With such extra funds, we could make a greater impact in protecting the rights of the clean athletes, and in turn uphold the integrity of sport. This significant boost to clean sport could allow for further investigations, more quality-based testing, better research, and could allow us to disseminate that all-important values-based education so that we get the message across to tomorrow’s athletes.

The question with this is, of course, who would shoulder that cost: the broadcasters themselves, or would they themselves pass it on to the sports Federations, many of whom are profitable enterprises, some of whom are not? This is a debate we must now have.

It doesn’t end with the broadcasting side. Sponsorship is also an enormous contributor to the sport industry. Major sports sponsors should start to look at how they might support clean sport. Take pharmaceutical companies, for example, with whom the anti-doping movement has strong relations.

While anti-doping has an interest in protecting the rights of the clean athlete, the pharmaceutical industry has a significant stake in ensuring that its products are being used for legitimate medical reasons, not for abuse by athletes seeking an edge.

The annual value of global sport sponsorship is thought to be approaching a staggering $50 billion (£35 billion/€44 billion). Sponsors are the sport industry’s fastest growing source of money, investing a significant amount of money not only in sports events but in elite athletes so that they can bask in the glory that comes from a sport star’s success.

For sponsors, all the benefits such association with a sport or a star athlete can have may be easily tarnished through their athlete’s doping scandal. Doping is a threat to the sponsor’s business, so why would sponsors not want to fund clean sport, and have a stake in the positive values clean sport exudes?

Such a move would be in step with public opinion, and from a public relations perspective would be advantageous, too. As one person suggested to me, why does an organisation that sponsors an athlete, who has been sanctioned for doping, not attribute the money it would pay the athlete during that sanction to the anti-doping movement, instead? That is surely where its interest should lie.

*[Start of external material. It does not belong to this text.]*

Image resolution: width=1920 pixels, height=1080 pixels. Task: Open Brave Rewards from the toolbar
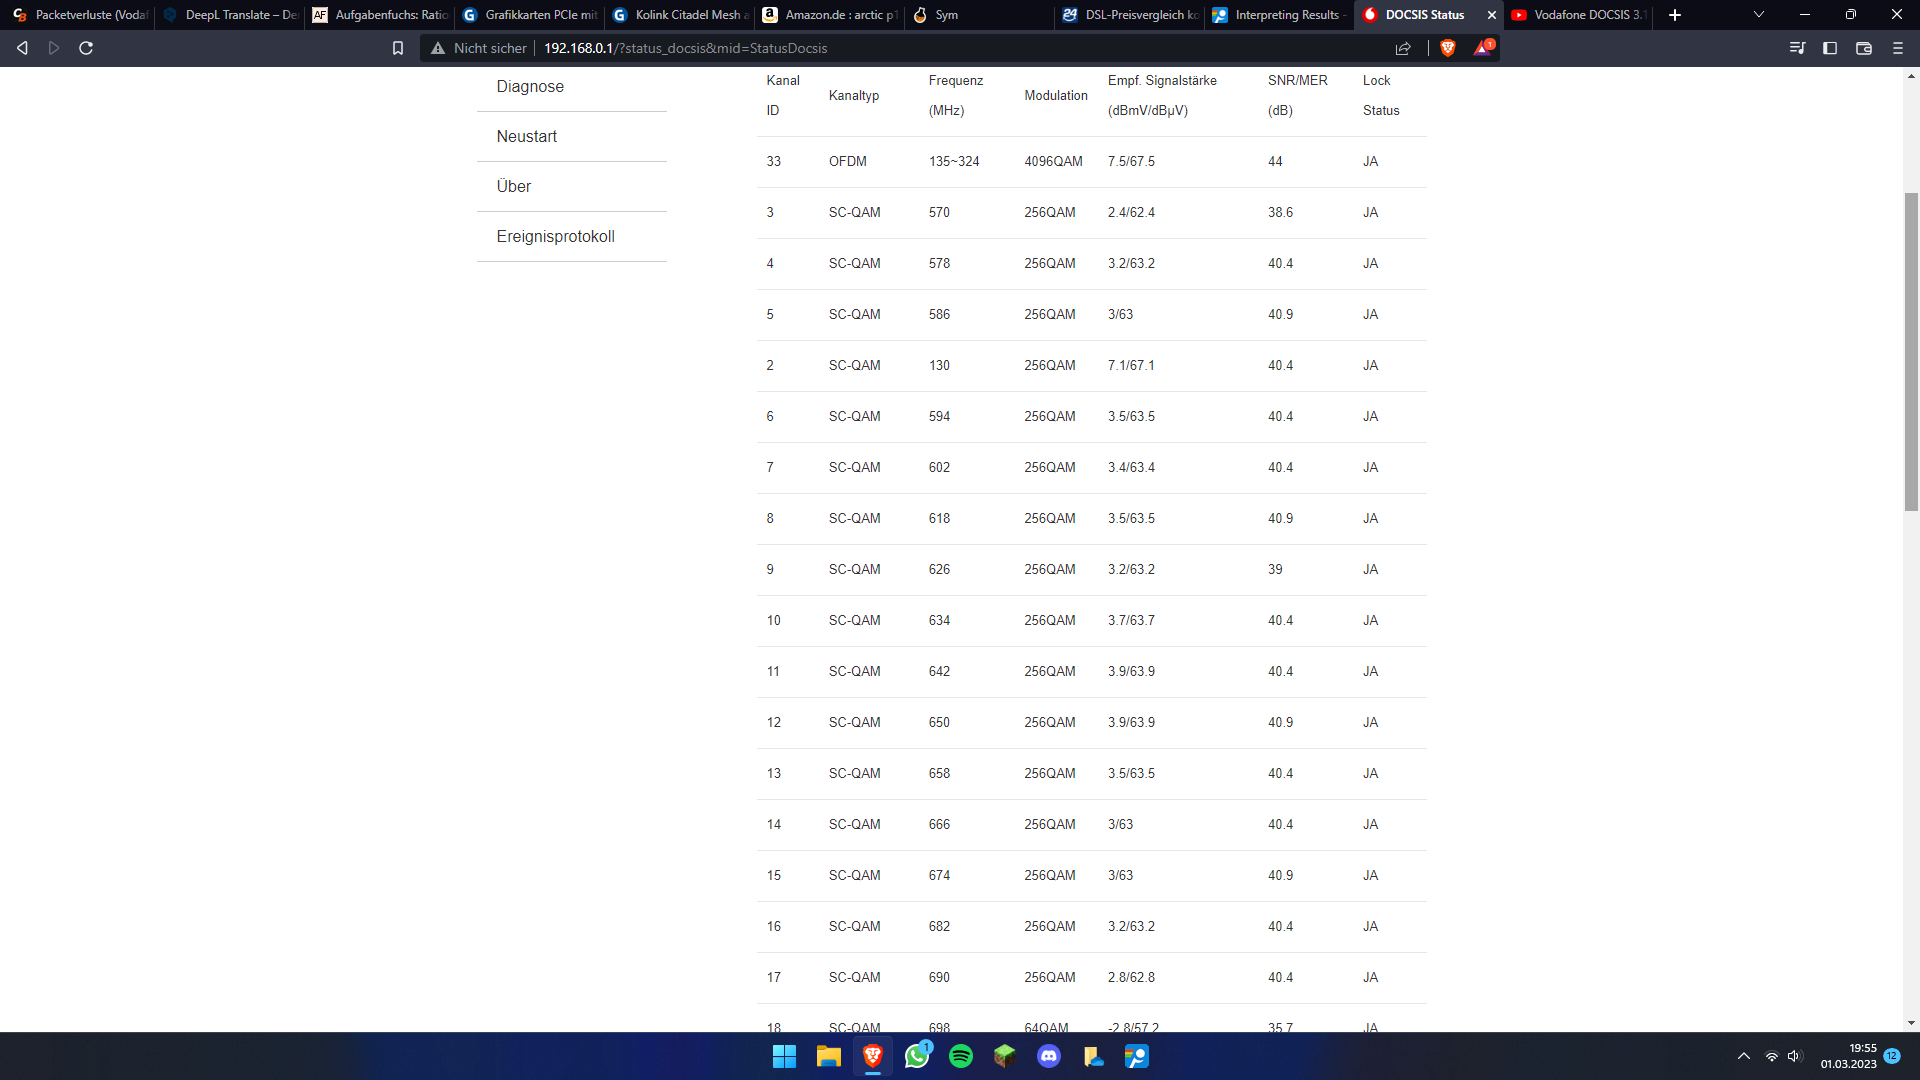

We need to rally all sport’s stakeholders – including broadcasters and sponsors – to the clean sport cause.

The public loves sport. In fact, gate revenues are estimated to cover one third of the sport industry’s total value; clear evidence of the public’s desire to watch sport en masse. Public opinion is also firmly in favour of a level playing field, and so we all have a duty to protect the clean athletes and ensure the fairest, most efficient system possible is in place for athletes across the world.